## Task
Reproduce each of the following records without any deviation.

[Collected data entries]
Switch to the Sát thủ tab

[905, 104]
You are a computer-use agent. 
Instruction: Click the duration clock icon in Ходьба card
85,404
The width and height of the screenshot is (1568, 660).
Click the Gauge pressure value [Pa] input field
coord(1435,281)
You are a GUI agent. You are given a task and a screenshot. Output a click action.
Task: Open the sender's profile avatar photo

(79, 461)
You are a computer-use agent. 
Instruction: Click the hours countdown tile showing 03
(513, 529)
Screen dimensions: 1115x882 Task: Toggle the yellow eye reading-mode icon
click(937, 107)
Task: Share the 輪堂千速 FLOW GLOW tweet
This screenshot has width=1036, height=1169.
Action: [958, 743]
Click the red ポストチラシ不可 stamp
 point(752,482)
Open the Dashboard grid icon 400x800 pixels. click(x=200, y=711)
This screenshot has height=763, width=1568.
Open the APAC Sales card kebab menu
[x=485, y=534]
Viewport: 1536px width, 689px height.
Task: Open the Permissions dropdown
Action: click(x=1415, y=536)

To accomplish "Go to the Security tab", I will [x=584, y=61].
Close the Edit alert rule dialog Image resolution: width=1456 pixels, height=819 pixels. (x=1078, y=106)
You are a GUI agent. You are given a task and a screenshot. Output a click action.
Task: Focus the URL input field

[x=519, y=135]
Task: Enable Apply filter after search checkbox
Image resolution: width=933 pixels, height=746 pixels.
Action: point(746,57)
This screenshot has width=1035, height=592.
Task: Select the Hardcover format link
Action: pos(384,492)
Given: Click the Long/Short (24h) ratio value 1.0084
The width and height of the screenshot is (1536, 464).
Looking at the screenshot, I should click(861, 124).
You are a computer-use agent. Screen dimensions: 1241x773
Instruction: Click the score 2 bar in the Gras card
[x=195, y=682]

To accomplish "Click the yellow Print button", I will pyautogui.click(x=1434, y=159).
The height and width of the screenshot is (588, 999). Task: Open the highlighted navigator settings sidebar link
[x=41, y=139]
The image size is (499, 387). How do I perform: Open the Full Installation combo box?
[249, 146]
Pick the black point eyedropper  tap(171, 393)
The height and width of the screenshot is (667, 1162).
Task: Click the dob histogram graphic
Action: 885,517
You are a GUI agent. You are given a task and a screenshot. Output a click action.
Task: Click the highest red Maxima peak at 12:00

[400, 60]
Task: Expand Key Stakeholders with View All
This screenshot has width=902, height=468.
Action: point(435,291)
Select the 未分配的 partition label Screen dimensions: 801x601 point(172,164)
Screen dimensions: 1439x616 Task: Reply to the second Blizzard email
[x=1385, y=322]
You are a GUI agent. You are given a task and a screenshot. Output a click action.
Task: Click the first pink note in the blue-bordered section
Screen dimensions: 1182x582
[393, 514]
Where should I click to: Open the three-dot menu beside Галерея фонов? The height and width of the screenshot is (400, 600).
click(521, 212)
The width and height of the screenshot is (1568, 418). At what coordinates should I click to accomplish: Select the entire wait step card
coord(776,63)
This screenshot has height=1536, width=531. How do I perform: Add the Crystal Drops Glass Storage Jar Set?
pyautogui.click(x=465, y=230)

## Solved problem
Switch to the Sát thủ tab

[905, 104]
You are a computer-use agent. 
Instruction: Click the duration clock icon in Ходьба card
85,404
The width and height of the screenshot is (1568, 660).
Click the Gauge pressure value [Pa] input field
coord(1435,281)
You are a GUI agent. You are given a task and a screenshot. Output a click action.
Task: Open the sender's profile avatar photo

(79, 461)
You are a computer-use agent. 
Instruction: Click the hours countdown tile showing 03
(513, 529)
Screen dimensions: 1115x882 Task: Toggle the yellow eye reading-mode icon
click(937, 107)
Task: Share the 輪堂千速 FLOW GLOW tweet
This screenshot has width=1036, height=1169.
Action: [958, 743]
Click the red ポストチラシ不可 stamp
 point(752,482)
Open the Dashboard grid icon 400x800 pixels. click(x=200, y=711)
This screenshot has height=763, width=1568.
Open the APAC Sales card kebab menu
[x=485, y=534]
Viewport: 1536px width, 689px height.
Task: Open the Permissions dropdown
Action: click(x=1415, y=536)

To accomplish "Go to the Security tab", I will [x=584, y=61].
Close the Edit alert rule dialog Image resolution: width=1456 pixels, height=819 pixels. (x=1078, y=106)
You are a GUI agent. You are given a task and a screenshot. Output a click action.
Task: Focus the URL input field

[x=519, y=135]
Task: Enable Apply filter after search checkbox
Image resolution: width=933 pixels, height=746 pixels.
Action: point(746,57)
This screenshot has width=1035, height=592.
Task: Select the Hardcover format link
Action: pos(384,492)
Given: Click the Long/Short (24h) ratio value 1.0084
The width and height of the screenshot is (1536, 464).
Looking at the screenshot, I should click(861, 124).
You are a computer-use agent. Screen dimensions: 1241x773
Instruction: Click the score 2 bar in the Gras card
[x=195, y=682]

To accomplish "Click the yellow Print button", I will pyautogui.click(x=1434, y=159).
The height and width of the screenshot is (588, 999). Task: Open the highlighted navigator settings sidebar link
[x=41, y=139]
The image size is (499, 387). How do I perform: Open the Full Installation combo box?
[249, 146]
Pick the black point eyedropper  tap(171, 393)
The height and width of the screenshot is (667, 1162).
Task: Click the dob histogram graphic
Action: 885,517
You are a GUI agent. You are given a task and a screenshot. Output a click action.
Task: Click the highest red Maxima peak at 12:00

[400, 60]
Task: Expand Key Stakeholders with View All
This screenshot has width=902, height=468.
Action: point(435,291)
Select the 未分配的 partition label Screen dimensions: 801x601 point(172,164)
Screen dimensions: 1439x616 Task: Reply to the second Blizzard email
[x=1385, y=322]
You are a GUI agent. You are given a task and a screenshot. Output a click action.
Task: Click the first pink note in the blue-bordered section
Screen dimensions: 1182x582
[393, 514]
Where should I click to: Open the three-dot menu beside Галерея фонов? The height and width of the screenshot is (400, 600).
click(521, 212)
The width and height of the screenshot is (1568, 418). At what coordinates should I click to accomplish: Select the entire wait step card
coord(776,63)
This screenshot has height=1536, width=531. How do I perform: Add the Crystal Drops Glass Storage Jar Set?
pyautogui.click(x=465, y=230)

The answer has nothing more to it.